Chancellor Angela Merkel’s centre-right coalition and opposition parties alike have indicated they will agree to send Bundeswehr soldiers as part of a UN humanitarian mission. The troops would protect humanitarian workers.
The centre-left Social Democratic Party (SPD) and the environmentalist Greens accused the government, however, of flip-flopping on the issue of sending troops to the strife-torn country, where rebels have been battling the regime of dictator Muammar Qaddafi since mid-February.
Last month, Germany abstained in a United Nations Security Council vote to authorize military intervention in Libya, which annoyed traditional allies France, Britain and the United States.
Philipp Mißfelder, foreign policy spokesman for the parliamentary wing of Merkel’s conservative Christian Democratic Union (CDU) told daily Süddeutsche Zeitung Germany had a moral duty to get involved.
His counterpart from the junior coalition partner, the Free Democrats (FDP), Rainer Stinner, told the same paper: “We are open to the participation of the Bundeswehr in a military protection of a humanitarian mission.”
Stinner said Germany’s participation would help dispel questions among allies about Germany’s commitment to the NATO alliance.
“I don’t want there to be any doubts at all on the question of alliance solidarity,” he said.

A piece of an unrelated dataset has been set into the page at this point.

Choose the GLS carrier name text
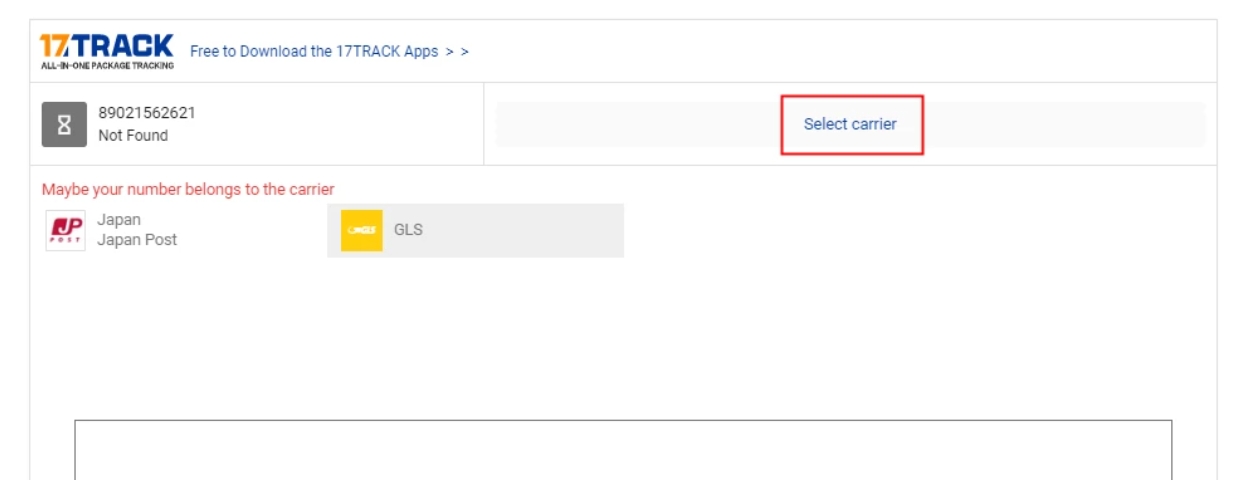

The centre-right coalition came under heavy criticism for the Security Council abstention with claims it was avoiding an unpopular entanglement in the Middle East because of looming state elections. The ruling parties performed badly in those elections anyway.
FDP general secretary Christian Lindner denied that the new plan was in any way a reversal of the previous position. He told Friday’s Passauer Neue Presse that the humanitarian contribution plan was consistent with the government’s position all along. Foreign Minister Guido Westerwelle had indicated last month that humanitarian help would be considered, he said.
“We are ready to accept our responsibility in the humanitarian consequences of the war,” he said. “But the Bundeswehr will not intervene militarily in Libya.”
Deputy chairman of the Greens’ parliamentary group, Frithjof Schmidt, said in Friday’s Ruhr Nachrichten that the government was “see-sawing from one position to another.”